Through a daily practice of walking, Izaac Enciso embarked on a comprehensive body of work focused on public space as a living organism shaped by unconscious changes people make to their environment as they live their daily life. In an exploratory journey imaged through the lens of his camera, the artist created an index of visual information that allowed him to engage with ideas concerning the aesthetics of the everyday and his own psychological subjectivity in relation to the anonymous actions of strangers. The residue artifacts and symbols left by others served as inspiration for a sort of magical thinking that led Enciso to an understanding of his past and have cues of his near future.


In an effort to become familiar with his surroundings, the artist began to go on daily walks throughout his neighborhood. Without any particular destination in mind he would simply walk. Desire became central to his journeys which were led by where he pointed his camera. Guided by a desire for beauty and authenticity of experience, rather than the capitalistic notions of commerce and productivity, Enciso explored the urban map in his own way. By avoiding the main thoroughfares, massive boulevards, and gargantuan freeways constituting the general flow of people in Los Angeles, the artist was able to see the city from the slow and methodical perspective of the pedestrian. Nuances lost to a motorists zipping through streets and multi-laned freeways became the sensory stimuli from which he drew his subject matter. Inanimate objects like a mop mysteriously hanging from a rooftop, or a motorcycle covered with a red tarp began to breathe a certain kind of life. Traveling on foot through the oblique back streets and alleyways of the disparate neighborhoods that form the sprawling footprint of Los Angeles, Enciso entered a genuinely unpredictable and subjective space, affording him the opportunity to experience the world around him on his own terms, within the logic of his own psychological interiority as opposed to the inherently exteriorized logic of the city.
Freed from the exterior constraints of the city, Enciso began to view the arrangement of objects left behind in driveways and alleys, on curbs and side streets, as spontaneous and unintentional sculptures made by others and worthy of focused artistic investigation.
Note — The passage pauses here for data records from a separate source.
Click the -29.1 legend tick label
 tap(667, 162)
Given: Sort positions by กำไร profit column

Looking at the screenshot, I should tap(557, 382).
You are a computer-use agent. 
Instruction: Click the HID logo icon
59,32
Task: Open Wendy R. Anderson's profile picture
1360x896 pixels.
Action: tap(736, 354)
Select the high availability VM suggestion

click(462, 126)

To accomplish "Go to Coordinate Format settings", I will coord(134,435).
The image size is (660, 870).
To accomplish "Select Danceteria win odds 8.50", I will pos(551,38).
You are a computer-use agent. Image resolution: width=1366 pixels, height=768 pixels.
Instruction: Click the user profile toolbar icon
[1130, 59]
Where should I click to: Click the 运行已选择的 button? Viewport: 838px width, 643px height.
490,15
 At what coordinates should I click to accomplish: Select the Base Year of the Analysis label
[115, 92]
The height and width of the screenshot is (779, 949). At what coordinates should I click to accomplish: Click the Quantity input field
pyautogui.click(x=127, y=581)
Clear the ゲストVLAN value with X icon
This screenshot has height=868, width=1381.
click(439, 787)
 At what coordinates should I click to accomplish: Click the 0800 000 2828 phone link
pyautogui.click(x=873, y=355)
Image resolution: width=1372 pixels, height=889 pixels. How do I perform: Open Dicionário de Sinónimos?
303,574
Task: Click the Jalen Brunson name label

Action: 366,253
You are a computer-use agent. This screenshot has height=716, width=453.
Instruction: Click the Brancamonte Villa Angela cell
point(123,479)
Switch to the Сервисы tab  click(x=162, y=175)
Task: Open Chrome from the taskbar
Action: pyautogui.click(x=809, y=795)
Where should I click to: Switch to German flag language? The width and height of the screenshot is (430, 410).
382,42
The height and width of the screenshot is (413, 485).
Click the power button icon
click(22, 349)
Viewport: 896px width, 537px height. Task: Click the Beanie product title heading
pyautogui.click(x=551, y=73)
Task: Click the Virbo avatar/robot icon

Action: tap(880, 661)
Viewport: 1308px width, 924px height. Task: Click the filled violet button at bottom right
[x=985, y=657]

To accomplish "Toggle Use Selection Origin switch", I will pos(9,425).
Meditating on these subjects he began to appreciate the formal elements of color, line, and shape that characterized them in addition to the accidental spontaneity that brought about their existence. His photos progressively became more abstract as he honed in on their universal qualities, while simultaneously becoming complicated as they began to take on symbolic resonances. His work increasingly became an exploration of pure form with an underlying spiritual subtext. The artist drew his attention to the straight edged shadows cast by objects standing in the harsh midday sun, vibrant patches of color, the sophisticated arrangements of parallel lines, and gridded patterns made by overlapping wire screens. The artist began to see these left behind objects not only as compositions, but as premonitions relating to his own life: a ladder propped against a wall became a means to gain access into another country; a postcard head-shot of a celebrity actress sitting upside down in the rotating display of a Hollywood trinket shop became an omen of ill fortune; one that for him would predict the end of a love affair. In his constant search for visual information the artist came to see that every human action leaves behind its trace and what remains of those gestures speak to the subconscious creations made by our psyches.
Though his walks took him through most of Los Angeles he did not always encounter subjects that he felt compelled to photograph. On trips where he would wander for hours finding nothing, Enciso began to play with the materials that he saw around him. Much like the unintentional arrangements he initially encountered, he began to leave his own traces and manipulations and make the city different for the next passerby. His quiet artistic interventions became an imaginary dialogue, not only with the people around him but also with the objects they transformed and left behind. The artist would arrange oranges on stairs, take a photograph, and most importantly, leave them behind for someone else to discover. The oranges would be arranged in such a distinct way that a passerby could not deny that they had been intentionally placed by someone. Even though he would never meet the people who later encountered his arrangements, he hoped they would pause and observe these anonymous uncanny configurations, and perhaps experience something similar to what he felt on his own walks.
As he saw it, not knowing who had done something to an object or situation was part of the joy that fueled his desire to discover. In this way the artist was encouraging others to engage with the city in these ways and to imagine it according to their own unique and personal perspectives.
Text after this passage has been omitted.